Thursday 25 October 2007

Cley revisited

It's always a bonus when work takes me over to Norfolk, and yesterday was no exception. We called in at Cley Marshes Reserve, run by Norfolk Wildlife Trust, to see what was around.
Down on the beach, it was predictably windy and cold, but the easterlies hadn't blown in any unusual European or Scandinavian migrants. A juvenile Gannet flashed past, and a Red-throated Diver, but otherwise it was just the gulls and, on the far side of the wonderfully ramshackle cafe, a field full of Brent Geese and a single Curlew. A flock of Golden Plovers shimmered overhead a couple of times, but we didn't stick it too long before the lure of the new visitor centre and a cheese and ham toastie grew too great.
It really is a great building, blended well into the low ridge on the far side of the coast road, and constructed to make as low an environmental impact as possible. The food, all locally sourced, is good too, but the best thing about it is that you can eat it while looking out over the marshes through huge windows. Marsh Harriers skimmed the reeds as we ate, and small groups of Black-tailed Godwits made their way inland (presumably to feed, although I've never seen that at Cley before).

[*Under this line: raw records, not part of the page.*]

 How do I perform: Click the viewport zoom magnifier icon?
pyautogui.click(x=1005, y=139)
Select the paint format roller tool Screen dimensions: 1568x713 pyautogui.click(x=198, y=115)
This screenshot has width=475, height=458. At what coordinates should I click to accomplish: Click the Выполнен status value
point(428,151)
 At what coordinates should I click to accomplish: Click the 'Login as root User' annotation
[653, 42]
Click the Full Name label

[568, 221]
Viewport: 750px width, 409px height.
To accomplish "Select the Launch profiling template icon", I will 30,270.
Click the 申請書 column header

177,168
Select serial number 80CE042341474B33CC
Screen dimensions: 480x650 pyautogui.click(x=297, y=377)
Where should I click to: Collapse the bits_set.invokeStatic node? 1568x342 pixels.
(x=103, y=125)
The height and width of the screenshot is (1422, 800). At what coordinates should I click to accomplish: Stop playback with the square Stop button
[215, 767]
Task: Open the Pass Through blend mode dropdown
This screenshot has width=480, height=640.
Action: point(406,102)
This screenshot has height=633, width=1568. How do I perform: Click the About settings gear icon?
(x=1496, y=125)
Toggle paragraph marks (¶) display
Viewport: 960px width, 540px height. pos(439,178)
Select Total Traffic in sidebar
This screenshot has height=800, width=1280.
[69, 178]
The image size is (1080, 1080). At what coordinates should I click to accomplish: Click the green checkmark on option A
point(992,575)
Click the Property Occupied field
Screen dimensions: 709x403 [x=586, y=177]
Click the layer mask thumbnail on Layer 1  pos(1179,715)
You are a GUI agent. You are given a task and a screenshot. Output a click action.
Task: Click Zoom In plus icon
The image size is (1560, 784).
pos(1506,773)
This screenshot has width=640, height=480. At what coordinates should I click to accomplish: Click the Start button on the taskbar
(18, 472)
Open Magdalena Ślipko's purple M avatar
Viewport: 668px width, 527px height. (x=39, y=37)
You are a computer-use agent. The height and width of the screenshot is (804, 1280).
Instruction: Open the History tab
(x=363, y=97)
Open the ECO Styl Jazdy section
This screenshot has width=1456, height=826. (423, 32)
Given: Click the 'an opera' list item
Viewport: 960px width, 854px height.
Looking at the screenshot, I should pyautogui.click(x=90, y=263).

Afterwards, we went to the main hide, to watch more harriers, plus a good assortment of wildfowl and waders, then on to Salthouse Marshes, where a little flock of eight Turnstones landed practically at our feet. They're always engaging, entertaining little birds, and after a quick bustle around, they departed to further down the shingle, calling as they went.
Cley is reputedly the most birdwatched parish in the UK, but once you're out on the shingle, looking back inland, you can't help noticing the three great wool churches of Blakeney, Cley and Salthouse (and there are more inland). They dominate the skyline, looking totally out of scale with their surroundings, a reminder of a time when Norfolk was both the most densely populated and the richest part of England. Now they look like ships, thrown up onto the land by a great storm, and stranded for good.